Chavez’s interdisciplinary approach to art has gained the support of prestigious institutions like the Creative Capital, the Joan Mitchell Foundation, ArtPlace America, NEA Our Town, Ovation Network Stand for the Arts Award, Graham Foundation for Advanced Studies in the Fine Arts, and the Art Matters Foundation. His work has been reviewed in the New York Times and Zocalo Public Square and is featured in “Artists and the Practice of Agriculture-Politics and Aesthetics of Food Sovereignty in Art since 1960,” published by Routledge. Chavez is a member of the STL Indigenous Working Group.

Chavez is the director/founder of the art and ecology nonprofit Northside Workshop. He holds a Bachelor of Fine Arts from the Kansas City Art Institute and a Master of Fine Arts from the School of the Art Institute of Chicago. Chavez was born in Lima, Peru, and raised in St. Louis, Mo.

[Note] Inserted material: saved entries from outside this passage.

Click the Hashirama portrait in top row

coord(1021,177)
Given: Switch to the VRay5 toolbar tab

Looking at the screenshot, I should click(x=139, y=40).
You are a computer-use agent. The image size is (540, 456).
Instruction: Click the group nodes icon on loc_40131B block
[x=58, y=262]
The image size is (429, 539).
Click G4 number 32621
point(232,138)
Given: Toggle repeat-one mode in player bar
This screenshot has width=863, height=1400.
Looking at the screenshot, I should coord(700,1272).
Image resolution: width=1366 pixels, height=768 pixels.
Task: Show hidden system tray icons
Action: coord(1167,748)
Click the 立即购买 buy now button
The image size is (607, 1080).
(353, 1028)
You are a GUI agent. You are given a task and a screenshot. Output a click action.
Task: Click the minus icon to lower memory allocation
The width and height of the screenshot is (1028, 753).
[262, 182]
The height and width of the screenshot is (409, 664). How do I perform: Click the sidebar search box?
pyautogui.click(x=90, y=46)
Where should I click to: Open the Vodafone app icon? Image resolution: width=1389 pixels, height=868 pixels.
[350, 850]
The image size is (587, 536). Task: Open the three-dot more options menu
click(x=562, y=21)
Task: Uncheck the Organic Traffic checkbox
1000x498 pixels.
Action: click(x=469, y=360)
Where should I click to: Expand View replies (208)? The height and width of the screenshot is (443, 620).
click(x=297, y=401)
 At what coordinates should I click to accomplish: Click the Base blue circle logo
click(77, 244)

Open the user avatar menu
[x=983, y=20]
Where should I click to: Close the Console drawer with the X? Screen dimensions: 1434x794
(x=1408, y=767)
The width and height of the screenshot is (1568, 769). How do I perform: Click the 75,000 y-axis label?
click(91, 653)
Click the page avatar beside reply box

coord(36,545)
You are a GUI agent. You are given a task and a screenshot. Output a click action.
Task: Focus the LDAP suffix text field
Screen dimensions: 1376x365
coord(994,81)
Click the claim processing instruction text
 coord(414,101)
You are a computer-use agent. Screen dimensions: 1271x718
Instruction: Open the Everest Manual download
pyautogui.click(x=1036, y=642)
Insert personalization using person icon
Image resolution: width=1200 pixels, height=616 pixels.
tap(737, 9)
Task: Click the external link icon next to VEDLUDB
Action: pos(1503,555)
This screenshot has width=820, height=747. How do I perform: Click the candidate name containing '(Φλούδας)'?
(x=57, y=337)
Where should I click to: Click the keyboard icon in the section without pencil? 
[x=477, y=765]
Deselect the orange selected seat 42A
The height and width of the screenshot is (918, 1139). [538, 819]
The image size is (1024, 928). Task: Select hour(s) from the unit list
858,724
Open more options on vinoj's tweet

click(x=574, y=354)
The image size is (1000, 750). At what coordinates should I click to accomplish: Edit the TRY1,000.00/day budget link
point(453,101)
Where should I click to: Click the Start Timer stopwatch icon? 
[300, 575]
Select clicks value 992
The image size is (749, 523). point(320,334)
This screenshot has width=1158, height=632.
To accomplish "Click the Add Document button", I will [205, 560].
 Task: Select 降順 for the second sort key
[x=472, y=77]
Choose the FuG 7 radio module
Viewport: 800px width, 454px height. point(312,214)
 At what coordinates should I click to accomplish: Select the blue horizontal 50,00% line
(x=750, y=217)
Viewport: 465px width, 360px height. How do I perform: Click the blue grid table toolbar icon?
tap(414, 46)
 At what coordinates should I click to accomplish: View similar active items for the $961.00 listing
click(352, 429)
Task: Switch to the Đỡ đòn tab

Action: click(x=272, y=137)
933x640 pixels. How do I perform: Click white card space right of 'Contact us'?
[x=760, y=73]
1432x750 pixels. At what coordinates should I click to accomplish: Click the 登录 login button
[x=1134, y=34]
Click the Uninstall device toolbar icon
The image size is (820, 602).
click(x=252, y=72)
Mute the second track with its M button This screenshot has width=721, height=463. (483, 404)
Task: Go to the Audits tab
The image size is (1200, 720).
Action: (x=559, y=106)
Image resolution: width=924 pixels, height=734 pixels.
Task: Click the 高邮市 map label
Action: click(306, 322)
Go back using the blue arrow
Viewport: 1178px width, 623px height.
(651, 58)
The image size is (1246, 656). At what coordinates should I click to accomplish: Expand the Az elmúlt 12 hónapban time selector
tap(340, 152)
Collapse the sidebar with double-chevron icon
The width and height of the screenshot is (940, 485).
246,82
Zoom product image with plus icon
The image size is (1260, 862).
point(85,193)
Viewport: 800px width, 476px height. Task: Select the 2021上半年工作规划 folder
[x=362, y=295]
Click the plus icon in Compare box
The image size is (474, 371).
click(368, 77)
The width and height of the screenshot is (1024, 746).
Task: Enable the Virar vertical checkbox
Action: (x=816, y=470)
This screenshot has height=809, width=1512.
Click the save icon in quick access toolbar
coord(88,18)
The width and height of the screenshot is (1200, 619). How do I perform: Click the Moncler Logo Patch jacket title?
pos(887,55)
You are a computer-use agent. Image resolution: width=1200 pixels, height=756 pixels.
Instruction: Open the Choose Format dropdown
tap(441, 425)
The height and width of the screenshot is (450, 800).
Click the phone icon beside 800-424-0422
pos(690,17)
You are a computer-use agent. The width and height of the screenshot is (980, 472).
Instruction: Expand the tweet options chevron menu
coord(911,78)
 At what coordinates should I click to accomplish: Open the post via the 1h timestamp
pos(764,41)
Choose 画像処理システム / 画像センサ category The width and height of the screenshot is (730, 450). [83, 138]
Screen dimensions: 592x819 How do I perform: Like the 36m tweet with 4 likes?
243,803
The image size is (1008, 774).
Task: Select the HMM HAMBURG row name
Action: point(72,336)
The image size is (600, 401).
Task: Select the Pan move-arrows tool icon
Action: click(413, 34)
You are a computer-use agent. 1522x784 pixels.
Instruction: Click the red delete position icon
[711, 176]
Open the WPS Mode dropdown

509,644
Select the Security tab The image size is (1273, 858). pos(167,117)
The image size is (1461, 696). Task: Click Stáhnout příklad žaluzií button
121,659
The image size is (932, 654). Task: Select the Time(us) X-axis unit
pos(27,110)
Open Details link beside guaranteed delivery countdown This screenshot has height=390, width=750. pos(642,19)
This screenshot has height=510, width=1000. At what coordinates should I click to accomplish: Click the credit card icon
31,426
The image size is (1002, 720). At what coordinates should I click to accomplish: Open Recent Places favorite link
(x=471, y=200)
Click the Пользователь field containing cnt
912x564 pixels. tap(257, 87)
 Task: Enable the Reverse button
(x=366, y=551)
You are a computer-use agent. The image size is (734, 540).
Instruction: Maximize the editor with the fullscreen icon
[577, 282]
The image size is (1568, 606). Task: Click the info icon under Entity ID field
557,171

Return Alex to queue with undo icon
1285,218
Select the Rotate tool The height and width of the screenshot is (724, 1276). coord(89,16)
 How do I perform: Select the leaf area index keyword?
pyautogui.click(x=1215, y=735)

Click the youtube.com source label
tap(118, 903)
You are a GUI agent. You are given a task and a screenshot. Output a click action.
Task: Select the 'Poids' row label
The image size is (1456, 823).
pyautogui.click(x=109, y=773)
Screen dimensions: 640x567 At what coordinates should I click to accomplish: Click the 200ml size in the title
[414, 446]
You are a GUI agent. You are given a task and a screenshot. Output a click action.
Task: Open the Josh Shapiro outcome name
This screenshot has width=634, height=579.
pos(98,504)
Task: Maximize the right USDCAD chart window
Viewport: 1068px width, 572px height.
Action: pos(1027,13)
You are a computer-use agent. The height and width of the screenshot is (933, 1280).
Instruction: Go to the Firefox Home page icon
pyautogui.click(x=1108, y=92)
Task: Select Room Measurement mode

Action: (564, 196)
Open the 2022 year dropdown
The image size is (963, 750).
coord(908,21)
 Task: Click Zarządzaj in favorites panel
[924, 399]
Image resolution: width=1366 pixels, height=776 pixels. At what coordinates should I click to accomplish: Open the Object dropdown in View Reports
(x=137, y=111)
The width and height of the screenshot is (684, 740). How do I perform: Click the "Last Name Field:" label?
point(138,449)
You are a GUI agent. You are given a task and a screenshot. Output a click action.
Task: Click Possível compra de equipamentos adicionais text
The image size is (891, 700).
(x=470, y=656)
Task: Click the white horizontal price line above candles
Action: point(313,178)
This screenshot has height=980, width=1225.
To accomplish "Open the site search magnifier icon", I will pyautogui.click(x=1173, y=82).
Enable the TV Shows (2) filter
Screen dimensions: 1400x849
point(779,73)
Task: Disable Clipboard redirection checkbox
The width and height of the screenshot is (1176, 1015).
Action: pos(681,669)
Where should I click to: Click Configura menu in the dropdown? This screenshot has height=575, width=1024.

Select Articles, Chapters, and Publications

  • “Counterpublic in St. Louis Pushes the Public-Art Envelope,” in The New York Times, 2023, Siddhartha Mitter.
  • “Being with Bees: Juan William Chávez’s Creative Pedagogy Against Racist Histories,” in Artists and The Practice of Agriculture, 2023, Silvia Bottinelli, Published by Routledge/Taylor & Francis.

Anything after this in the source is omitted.